The objective of the present on-farm study was to evaluate the adequacy of existing models in predicting the pasture herbage DM intake (PDMI) of lactating dairy cows grazing semi-natural grasslands. The prediction adequacy of 13 empirical and semi-mechanistic models, which were predominantly developed to represent stall-fed cows or cows grazing high-quality pastures, were evaluated using the mean bias, relative prediction error (RPE), and partitioning of mean square error of prediction, where models with an RPE ≤ 20% were considered adequate. The reference dataset comprised n = 233 individual animal observations from nine commercial farms in South Germany with a mean milk production, DM intake, and PDMI (arithmetic means ± one SD) of 24 kg/d, (±5.6), 21 kg/d (±3.2), and 12 kg/d (±5.1), respectively.
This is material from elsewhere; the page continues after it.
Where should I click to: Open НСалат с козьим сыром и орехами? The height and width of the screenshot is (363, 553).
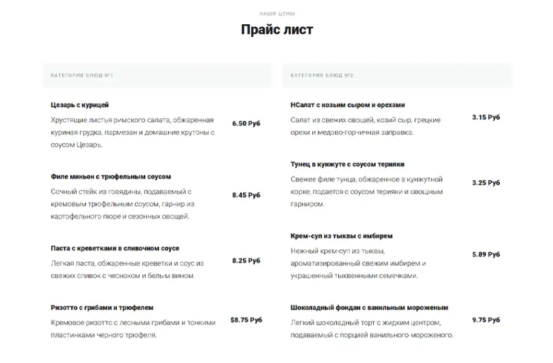[x=347, y=105]
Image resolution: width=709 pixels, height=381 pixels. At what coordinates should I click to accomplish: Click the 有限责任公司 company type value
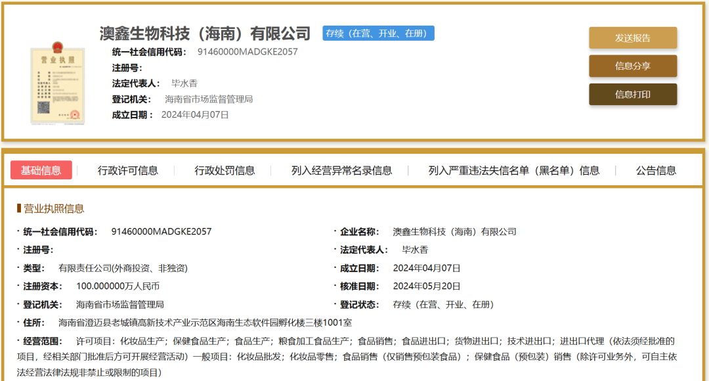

Despite their adaptation to grazing conditions, the behaviour-based and semi-mechanistic grazing-based models had the lowest prediction adequacy among the evaluated models. Their underlying empirical equations likely did not fit the grazing and production conditions of low-input farms using semi-natural grasslands for grazing. The semi-mechanistic stall-based model Mertens II with slight modifications achieved the highest and a satisfactory modelling performance (RPE = 13.4%) when evaluated based on the mean observed PDMI, i.e., averaged across animals per farm and period (n = 28). It also allowed for the adequate prediction of PDMI on individual cows (RPE = 18.5%) that were fed < 4.8 kg DM of supplement feed per day. Nevertheless, when used to predict PDMI of individual animals receiving a high supplementation level, the model Mertens II also did not meet the threshold for an acceptable adequacy (RPE = 24.7%). It was concluded that this lack of prediction adequacy for animals receiving greater levels of supplementation was due to a lack of modelling precision, which mainly could be related to inter-animal and methodological limitations such as the lack of individually measured supplement feed intake for some cows. The latter limitation is a trade-off of the on-farm research approach of the present study, which was chosen to represent the range in feed intake of dairy cows across the diverse low-input farming systems using semi-natural grasslands for grazing.